■ Task instructions ■
Extract, from the listing that follows, each line containing the word "para".

■ Dataset excerpts ■
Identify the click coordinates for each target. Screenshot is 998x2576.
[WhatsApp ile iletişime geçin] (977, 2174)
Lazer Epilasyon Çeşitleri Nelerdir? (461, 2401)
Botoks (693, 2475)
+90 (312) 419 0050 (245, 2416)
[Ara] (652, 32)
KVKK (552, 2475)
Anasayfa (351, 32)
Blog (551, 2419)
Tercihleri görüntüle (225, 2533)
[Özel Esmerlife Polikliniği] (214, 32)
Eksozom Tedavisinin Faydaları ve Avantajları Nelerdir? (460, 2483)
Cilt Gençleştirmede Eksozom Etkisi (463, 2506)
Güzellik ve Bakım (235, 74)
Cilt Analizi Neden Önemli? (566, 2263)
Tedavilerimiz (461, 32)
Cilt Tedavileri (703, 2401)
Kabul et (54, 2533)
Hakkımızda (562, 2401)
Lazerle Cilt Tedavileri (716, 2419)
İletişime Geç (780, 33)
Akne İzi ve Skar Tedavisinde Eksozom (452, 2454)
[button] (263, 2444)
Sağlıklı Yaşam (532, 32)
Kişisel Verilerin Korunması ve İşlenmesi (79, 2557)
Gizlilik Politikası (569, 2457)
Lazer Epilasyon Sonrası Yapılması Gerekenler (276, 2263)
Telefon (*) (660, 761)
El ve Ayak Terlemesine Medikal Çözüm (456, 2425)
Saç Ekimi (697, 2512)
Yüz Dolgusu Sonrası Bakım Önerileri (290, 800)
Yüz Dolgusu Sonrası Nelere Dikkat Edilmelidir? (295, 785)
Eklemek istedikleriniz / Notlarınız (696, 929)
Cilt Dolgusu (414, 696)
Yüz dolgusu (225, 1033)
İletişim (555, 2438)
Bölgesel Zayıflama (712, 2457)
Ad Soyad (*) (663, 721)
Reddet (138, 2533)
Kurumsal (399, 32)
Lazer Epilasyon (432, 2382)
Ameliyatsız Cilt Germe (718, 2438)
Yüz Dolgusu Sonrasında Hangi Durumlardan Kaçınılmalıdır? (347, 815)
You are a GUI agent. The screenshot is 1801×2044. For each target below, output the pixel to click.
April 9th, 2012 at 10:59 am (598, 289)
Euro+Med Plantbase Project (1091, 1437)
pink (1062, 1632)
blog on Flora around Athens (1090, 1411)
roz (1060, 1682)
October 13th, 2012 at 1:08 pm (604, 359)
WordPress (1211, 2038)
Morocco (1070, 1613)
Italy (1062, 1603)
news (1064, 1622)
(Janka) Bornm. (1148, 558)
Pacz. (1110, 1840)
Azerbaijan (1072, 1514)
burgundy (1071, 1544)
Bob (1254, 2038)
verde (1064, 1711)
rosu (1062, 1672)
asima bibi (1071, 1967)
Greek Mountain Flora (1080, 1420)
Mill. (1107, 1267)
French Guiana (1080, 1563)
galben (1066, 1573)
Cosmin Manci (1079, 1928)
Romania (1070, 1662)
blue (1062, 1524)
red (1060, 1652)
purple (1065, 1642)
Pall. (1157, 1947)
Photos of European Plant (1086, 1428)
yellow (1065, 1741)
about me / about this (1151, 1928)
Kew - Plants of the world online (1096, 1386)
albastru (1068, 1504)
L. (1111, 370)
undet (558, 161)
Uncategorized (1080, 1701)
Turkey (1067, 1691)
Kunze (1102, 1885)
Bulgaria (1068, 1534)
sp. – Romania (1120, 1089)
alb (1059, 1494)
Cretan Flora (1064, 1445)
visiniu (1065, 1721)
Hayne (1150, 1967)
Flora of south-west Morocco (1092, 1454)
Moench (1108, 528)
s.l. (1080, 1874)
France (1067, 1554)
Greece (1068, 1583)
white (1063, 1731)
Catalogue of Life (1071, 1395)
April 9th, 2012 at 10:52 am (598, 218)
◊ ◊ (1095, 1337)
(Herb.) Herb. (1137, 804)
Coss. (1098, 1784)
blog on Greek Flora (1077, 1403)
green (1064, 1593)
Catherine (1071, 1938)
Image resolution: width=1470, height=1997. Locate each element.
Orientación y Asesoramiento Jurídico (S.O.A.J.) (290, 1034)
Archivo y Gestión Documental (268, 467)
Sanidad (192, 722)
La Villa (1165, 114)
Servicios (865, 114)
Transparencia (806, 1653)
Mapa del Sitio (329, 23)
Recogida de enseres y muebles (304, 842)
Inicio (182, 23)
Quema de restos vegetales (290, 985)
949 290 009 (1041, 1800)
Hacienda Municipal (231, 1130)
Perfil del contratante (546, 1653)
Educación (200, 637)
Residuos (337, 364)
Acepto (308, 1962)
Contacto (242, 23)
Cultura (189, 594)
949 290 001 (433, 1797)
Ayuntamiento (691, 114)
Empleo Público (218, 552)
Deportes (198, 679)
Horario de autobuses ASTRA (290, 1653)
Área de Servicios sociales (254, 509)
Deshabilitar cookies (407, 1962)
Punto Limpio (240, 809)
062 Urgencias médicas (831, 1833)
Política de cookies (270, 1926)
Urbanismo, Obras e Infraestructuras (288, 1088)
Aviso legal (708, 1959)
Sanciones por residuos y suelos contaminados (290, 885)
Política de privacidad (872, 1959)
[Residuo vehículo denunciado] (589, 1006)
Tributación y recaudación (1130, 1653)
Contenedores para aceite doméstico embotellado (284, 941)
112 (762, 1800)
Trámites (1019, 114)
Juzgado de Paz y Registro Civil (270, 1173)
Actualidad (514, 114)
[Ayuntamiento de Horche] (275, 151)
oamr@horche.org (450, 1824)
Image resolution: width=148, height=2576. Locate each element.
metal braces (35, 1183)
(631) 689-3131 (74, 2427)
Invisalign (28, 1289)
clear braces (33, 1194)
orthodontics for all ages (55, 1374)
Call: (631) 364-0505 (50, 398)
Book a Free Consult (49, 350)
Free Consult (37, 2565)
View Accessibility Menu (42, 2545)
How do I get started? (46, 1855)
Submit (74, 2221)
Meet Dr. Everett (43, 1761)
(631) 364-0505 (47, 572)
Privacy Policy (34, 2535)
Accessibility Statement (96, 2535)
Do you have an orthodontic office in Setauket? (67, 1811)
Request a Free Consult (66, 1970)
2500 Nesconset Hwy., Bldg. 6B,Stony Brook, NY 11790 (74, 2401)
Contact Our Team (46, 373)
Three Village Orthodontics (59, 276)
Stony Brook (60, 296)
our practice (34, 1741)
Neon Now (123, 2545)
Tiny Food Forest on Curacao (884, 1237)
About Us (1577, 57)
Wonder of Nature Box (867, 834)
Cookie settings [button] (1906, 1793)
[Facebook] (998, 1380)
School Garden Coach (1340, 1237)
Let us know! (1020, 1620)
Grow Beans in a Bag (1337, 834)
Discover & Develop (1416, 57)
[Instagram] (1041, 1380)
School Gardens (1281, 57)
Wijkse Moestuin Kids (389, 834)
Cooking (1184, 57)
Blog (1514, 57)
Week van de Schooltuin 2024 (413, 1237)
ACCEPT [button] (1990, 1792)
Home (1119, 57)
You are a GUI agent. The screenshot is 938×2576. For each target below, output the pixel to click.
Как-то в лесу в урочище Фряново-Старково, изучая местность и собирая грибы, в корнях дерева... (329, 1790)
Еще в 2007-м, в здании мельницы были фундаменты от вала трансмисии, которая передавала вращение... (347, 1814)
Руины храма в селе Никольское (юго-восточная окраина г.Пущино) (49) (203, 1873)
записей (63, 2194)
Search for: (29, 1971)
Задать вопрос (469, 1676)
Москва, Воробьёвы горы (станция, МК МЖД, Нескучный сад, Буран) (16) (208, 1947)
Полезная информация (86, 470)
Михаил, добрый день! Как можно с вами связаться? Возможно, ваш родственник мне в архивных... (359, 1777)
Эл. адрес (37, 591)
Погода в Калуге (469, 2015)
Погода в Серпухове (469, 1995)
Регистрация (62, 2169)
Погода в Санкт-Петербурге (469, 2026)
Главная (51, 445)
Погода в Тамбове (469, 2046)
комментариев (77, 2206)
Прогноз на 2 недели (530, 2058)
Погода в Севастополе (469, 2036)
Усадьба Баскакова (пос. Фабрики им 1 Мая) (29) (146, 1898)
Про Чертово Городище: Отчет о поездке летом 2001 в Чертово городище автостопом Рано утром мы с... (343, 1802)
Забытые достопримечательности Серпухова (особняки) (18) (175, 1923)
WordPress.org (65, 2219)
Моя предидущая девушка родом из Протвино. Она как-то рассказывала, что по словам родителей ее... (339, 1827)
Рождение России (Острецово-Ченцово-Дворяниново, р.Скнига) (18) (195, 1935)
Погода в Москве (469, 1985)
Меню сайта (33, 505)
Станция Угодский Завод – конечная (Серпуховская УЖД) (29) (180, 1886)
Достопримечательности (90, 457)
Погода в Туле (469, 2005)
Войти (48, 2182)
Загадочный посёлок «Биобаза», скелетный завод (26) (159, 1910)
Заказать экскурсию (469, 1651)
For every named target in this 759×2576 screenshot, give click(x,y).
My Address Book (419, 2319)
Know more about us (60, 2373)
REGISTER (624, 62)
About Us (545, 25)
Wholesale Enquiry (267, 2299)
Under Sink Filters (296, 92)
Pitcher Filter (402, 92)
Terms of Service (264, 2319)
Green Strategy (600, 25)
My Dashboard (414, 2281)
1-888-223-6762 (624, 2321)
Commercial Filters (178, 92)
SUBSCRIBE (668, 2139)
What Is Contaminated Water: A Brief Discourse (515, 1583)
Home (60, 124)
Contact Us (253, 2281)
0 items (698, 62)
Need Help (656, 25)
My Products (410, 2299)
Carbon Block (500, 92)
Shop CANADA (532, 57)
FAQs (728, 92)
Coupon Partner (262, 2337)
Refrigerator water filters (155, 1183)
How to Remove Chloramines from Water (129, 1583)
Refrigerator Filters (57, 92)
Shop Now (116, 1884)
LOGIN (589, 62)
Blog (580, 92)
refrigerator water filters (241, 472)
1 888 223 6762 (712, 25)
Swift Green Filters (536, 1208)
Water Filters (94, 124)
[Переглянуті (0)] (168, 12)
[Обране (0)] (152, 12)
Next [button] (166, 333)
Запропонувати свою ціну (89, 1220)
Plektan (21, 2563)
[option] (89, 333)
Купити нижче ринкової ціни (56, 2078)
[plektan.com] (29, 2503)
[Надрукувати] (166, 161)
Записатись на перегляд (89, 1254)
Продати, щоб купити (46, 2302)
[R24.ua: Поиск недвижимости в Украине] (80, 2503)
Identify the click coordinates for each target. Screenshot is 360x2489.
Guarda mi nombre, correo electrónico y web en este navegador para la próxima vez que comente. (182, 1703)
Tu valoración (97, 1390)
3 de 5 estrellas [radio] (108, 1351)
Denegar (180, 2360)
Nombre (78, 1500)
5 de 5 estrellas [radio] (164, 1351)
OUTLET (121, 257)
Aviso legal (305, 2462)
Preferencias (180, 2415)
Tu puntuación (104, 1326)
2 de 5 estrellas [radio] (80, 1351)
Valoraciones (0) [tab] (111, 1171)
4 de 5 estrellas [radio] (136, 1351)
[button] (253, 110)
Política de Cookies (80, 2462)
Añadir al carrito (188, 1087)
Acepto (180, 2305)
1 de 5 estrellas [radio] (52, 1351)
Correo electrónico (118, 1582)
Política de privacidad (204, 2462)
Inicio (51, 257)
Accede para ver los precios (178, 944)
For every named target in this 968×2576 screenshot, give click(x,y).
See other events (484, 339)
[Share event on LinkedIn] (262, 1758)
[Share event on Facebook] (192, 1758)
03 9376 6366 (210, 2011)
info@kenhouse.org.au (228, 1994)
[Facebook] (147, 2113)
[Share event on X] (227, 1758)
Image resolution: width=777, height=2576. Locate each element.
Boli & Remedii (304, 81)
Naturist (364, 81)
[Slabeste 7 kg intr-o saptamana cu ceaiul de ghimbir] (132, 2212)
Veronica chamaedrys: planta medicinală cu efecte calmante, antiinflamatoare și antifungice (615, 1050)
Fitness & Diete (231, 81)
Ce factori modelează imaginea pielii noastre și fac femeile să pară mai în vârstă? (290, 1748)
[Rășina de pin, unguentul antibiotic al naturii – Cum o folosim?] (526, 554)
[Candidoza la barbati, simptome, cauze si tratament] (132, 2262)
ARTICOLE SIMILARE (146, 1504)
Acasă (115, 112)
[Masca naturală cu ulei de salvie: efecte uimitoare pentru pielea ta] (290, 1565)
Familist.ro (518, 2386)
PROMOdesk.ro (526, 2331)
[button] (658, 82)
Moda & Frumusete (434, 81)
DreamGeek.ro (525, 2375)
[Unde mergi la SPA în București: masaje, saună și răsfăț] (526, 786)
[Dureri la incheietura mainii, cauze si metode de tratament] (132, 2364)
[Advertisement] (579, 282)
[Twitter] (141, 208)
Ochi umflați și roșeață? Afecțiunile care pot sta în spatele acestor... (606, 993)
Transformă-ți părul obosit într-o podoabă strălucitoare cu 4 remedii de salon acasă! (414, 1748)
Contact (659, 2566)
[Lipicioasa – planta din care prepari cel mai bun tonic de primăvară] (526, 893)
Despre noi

■ Response box ■
Contenedores para aceite doméstico embotellado (284, 941)
Guarda mi nombre, correo electrónico y web en este navegador para la próxima vez que comente. (182, 1703)
Accede para ver los precios (178, 944)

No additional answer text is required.